If I have a table with three columns like below

CREATE TABLE QUOTATIONS 
(
    ID INT NOT NULL,
    VERSION INT NOT NULL,
    PRICE FLOAT NOT NULL
);

In addition to this, lets say that the table consists of the follow records:

ID  |  VERSION  |  PRICE
----+-----------+--------
1   |     1     |   50
1   |     2     |   40
1   |     3     |   30
2   |     1     |   100
2   |     2     |   80
3   |     1     |   50

Is there any single SQL query that can be run and return the rows of all quotations with the highest version only?

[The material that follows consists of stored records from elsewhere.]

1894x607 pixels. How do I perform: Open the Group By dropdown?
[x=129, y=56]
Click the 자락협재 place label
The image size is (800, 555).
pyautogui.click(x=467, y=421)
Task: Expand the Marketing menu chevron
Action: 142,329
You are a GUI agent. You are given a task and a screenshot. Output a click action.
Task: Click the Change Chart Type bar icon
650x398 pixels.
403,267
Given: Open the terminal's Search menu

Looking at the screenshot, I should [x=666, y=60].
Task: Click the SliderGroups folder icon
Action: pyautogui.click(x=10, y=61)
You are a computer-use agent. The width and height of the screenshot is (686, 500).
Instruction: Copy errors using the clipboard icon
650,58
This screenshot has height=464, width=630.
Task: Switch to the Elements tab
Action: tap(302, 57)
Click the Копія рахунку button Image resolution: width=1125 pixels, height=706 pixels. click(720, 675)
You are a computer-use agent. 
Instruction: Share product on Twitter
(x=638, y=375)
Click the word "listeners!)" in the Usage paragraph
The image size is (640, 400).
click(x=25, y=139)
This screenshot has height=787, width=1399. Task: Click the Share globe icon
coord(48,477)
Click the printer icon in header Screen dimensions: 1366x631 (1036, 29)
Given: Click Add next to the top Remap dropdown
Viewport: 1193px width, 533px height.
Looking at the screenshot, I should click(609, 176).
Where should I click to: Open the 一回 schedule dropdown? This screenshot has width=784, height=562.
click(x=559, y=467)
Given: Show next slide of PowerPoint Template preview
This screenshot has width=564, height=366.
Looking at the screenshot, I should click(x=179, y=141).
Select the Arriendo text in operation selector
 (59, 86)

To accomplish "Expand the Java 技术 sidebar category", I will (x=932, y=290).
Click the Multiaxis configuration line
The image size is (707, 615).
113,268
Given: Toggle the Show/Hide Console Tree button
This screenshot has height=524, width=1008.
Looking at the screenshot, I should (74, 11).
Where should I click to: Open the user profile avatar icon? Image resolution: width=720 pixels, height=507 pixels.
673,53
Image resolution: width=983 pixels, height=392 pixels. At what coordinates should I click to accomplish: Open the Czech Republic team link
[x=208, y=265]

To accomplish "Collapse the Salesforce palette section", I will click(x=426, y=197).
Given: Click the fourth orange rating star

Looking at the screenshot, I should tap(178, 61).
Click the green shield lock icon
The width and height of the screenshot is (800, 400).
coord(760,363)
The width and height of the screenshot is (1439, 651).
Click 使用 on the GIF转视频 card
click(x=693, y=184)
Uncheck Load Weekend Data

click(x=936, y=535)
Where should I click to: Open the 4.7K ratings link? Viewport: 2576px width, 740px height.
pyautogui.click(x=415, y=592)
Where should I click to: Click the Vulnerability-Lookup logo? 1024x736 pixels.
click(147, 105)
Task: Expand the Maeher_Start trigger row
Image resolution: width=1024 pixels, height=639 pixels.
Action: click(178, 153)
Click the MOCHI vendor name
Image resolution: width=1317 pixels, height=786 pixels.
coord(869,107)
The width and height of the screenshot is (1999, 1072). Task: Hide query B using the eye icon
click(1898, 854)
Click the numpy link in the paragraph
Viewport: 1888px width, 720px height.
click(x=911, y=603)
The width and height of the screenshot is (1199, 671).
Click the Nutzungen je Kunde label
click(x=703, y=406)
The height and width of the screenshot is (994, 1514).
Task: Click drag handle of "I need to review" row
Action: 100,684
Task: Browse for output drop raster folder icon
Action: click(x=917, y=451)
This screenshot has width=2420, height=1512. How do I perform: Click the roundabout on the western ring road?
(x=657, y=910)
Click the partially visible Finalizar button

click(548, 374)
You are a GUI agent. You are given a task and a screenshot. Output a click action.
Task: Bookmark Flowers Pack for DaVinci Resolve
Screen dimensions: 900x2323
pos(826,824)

The results should be like follow:

ID  |  VERSION  |  PRICE
----+-----------+--------
1   |     3     |   30
2   |     2     |   80
3   |     1     |   50

Answer 1

SELECT id,version,price
FROM tableName t
     JOIN (SELECT id,MAX(version) AS version 
           FROM tableName
           GROUP BY id) AS q1 ON q1.id = t.id AND q1.version = t.version

Answer 2

I like this method which uses no subqueries:

select top (1) with ties q.*
from quotations q
order by row_number() over (partition by id order by version desc);

Basically, the row_number() assigns "1" to the highest version for each id. The top (1) with ties returns all the 1s.